Ma non finisce qui, perché Irma Vep, puntata dopo puntata, aumenta i livelli ed esaspera il capogiro con le rievocazioni del making of di Les Vampires di Feuillade (come tratte dalle memorie dell’attrice protagonista Musidora) in cui i vari ruoli (regista, attori, maestranze) sono ricoperti dagli stessi interpreti che hanno le rispettive parti nella serie (Vikander diventa Musidora, Macaigne Feiullade eccetera), laddove le immagini del film del 1915 si alternano a quelle di IV-S, facendo scorrere, in parallelo ai tournage di Feuillade e Vidal, la vicenda dei ladri- vampiri come da entrambi girate.
Che poi – altro specchio – lo stesso I Vampiri era un serial cinematografico, a meno che Feuillade non preferisse parlarne come di un film di 400 minuti… Del resto non diceva la stessa cosa Assayas del suo Carlos?

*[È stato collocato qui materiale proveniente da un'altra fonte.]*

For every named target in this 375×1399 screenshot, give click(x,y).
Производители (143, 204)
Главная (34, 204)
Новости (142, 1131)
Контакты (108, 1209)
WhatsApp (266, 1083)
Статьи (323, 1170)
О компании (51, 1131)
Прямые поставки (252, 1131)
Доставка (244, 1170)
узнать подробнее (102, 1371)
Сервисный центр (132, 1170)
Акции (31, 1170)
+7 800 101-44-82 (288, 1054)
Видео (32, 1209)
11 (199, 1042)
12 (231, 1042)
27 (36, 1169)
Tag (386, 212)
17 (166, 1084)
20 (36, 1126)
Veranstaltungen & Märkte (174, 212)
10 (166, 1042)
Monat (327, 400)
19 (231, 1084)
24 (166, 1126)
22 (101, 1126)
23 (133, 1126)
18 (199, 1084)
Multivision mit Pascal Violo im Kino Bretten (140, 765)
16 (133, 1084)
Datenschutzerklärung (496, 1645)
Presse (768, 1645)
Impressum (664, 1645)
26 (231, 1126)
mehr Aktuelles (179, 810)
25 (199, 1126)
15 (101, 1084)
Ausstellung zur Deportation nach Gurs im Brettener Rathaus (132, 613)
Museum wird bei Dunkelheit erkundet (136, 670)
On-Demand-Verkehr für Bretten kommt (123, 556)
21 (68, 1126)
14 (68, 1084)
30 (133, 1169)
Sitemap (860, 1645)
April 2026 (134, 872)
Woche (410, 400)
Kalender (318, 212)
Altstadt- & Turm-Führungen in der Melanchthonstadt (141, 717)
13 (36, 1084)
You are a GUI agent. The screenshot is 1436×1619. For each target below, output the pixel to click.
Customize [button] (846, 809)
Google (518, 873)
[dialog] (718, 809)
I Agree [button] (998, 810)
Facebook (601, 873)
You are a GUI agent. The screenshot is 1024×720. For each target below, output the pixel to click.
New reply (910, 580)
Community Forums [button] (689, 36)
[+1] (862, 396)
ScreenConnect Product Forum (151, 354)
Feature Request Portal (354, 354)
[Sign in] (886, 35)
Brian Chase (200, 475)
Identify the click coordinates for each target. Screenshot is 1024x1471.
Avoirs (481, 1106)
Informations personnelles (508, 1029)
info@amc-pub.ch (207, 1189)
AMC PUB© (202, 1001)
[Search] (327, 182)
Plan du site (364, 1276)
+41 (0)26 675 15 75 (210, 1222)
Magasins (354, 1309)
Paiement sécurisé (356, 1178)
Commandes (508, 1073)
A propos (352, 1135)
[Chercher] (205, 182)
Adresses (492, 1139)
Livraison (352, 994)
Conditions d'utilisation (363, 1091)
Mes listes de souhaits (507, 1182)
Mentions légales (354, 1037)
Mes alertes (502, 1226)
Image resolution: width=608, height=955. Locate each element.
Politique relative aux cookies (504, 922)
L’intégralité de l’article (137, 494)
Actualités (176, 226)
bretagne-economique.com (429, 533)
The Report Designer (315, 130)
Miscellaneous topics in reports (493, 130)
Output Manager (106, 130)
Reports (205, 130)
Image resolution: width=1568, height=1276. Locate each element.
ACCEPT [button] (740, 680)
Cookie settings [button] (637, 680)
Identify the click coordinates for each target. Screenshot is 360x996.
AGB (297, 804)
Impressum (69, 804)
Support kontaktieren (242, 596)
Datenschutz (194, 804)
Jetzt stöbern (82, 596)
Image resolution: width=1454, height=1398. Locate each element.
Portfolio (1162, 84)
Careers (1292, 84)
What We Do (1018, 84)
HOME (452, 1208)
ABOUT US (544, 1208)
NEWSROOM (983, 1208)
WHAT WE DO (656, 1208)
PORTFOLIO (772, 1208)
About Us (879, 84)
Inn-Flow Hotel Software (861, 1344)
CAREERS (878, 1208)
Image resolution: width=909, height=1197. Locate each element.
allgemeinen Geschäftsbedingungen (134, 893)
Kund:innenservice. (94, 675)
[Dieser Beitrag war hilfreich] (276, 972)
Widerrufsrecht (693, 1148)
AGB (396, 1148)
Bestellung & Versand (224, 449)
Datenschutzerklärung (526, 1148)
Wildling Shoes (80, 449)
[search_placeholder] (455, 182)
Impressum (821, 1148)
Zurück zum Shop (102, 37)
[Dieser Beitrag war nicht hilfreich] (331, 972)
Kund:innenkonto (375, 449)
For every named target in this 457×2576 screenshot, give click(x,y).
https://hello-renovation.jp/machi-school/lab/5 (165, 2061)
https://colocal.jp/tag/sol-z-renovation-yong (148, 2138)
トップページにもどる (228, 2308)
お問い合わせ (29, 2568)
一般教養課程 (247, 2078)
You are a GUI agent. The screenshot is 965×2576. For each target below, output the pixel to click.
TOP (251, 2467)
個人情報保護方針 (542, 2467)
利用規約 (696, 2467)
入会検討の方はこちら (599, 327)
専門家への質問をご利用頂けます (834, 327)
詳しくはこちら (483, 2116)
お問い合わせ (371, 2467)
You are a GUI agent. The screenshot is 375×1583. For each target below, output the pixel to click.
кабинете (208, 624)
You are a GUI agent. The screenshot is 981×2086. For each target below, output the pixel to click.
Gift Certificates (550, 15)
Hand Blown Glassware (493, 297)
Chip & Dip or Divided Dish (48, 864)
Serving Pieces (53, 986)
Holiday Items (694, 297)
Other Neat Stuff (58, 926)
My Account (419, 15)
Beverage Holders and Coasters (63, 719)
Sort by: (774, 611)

Al netto delle rifrazioni, la serie è anche un condensato – leggero, con i toni della commedia – della poetica del suo autore, del suo sguardo al contemporaneo (i suoi personaggi sono immersi in esso – che sia musica, moda, costume, letteratura -: tutto è prontamente testimoniato, a cominciare dalle plateali t-shirt). Così, mentre Assayas (come e in quanto René) vampirizza il film-serial di Feilluade, si lascia intendere che il personaggio di Irma Vep sia perfetta interprete dello Zeitgeist, in quanto primitiva villain, un’antieroina che rimanda a un’immagine al femminile modernissima. Anche la fluidità sessuale di Mira – divisa tra due ex, un attore tormentato e un’assistente dominatrix – è un elemento che si fa implicitamente tematico, così come l’eclettismo di Musidora, che fu Irma Vep all’epoca: non solo un’attrice che si gestiva in autonomia, ma anche una regista e una critica. Il personaggio Irma Vep e le attrici – multiple, che lo interpretano o l’hanno interpretato – si sovrappongono l’uno alle altre nell’ennesimo gioco di rimandi, facendosi tramite perfetto per ragionare sull’attualità dell’audiovisivo (temi, tecniche, modi di narrare, divismo e dunque coordinatori di intimità, #metoo, rapporto attuale tra arte e commercio, blockbuster e autorialità).
Insomma non rinuncia il francese a testimoniare, attraverso la sua opera, la situazione del mondo dell’immagine, il suo statuto, la nostra percezione del mondo e il modo in cui tale percezione, con l’evoluzione tecnologica, si modifica, riformulando l’umano. Lo fa, come al solito, anche attraverso i dialoghi che, pur nel loro scoperto teorizzare, non appaiono mai didascalici o pretestuosi, anzi, di leggerezza aerea.